_Provided material:_
----------------------------------------

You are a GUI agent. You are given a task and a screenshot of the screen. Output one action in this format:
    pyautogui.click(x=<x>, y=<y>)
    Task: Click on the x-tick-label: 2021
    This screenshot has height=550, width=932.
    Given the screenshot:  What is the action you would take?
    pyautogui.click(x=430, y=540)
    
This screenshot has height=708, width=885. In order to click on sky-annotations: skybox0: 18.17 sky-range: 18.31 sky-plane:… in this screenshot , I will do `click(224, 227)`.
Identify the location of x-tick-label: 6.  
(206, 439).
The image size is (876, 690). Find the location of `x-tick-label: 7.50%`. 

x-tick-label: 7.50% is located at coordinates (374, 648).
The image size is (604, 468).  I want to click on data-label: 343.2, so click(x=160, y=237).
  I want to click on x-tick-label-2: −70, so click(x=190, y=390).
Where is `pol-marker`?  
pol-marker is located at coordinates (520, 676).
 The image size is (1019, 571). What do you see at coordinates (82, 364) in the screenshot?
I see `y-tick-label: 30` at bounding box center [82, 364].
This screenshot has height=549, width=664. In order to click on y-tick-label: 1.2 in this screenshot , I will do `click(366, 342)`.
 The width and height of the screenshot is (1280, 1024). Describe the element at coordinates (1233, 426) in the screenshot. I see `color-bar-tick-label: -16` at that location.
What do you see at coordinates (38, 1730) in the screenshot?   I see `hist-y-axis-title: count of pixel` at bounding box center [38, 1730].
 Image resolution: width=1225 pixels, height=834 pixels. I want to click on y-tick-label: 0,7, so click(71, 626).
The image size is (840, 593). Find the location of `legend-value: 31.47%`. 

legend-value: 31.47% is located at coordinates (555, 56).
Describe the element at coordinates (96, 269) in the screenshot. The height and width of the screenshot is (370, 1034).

----------------------------------------

_How to complete this task:_ Copy the records above word for word, everything from the line that contains "I want to click on x-tick-label-2: −70, so" down to the line that contains "Image resolution: width=1225", with both of those lines included.

_Expected answer:_
  I want to click on x-tick-label-2: −70, so click(x=190, y=390).
Where is `pol-marker`?  
pol-marker is located at coordinates (520, 676).
 The image size is (1019, 571). What do you see at coordinates (82, 364) in the screenshot?
I see `y-tick-label: 30` at bounding box center [82, 364].
This screenshot has height=549, width=664. In order to click on y-tick-label: 1.2 in this screenshot , I will do `click(366, 342)`.
 The width and height of the screenshot is (1280, 1024). Describe the element at coordinates (1233, 426) in the screenshot. I see `color-bar-tick-label: -16` at that location.
What do you see at coordinates (38, 1730) in the screenshot?   I see `hist-y-axis-title: count of pixel` at bounding box center [38, 1730].
 Image resolution: width=1225 pixels, height=834 pixels. I want to click on y-tick-label: 0,7, so click(71, 626).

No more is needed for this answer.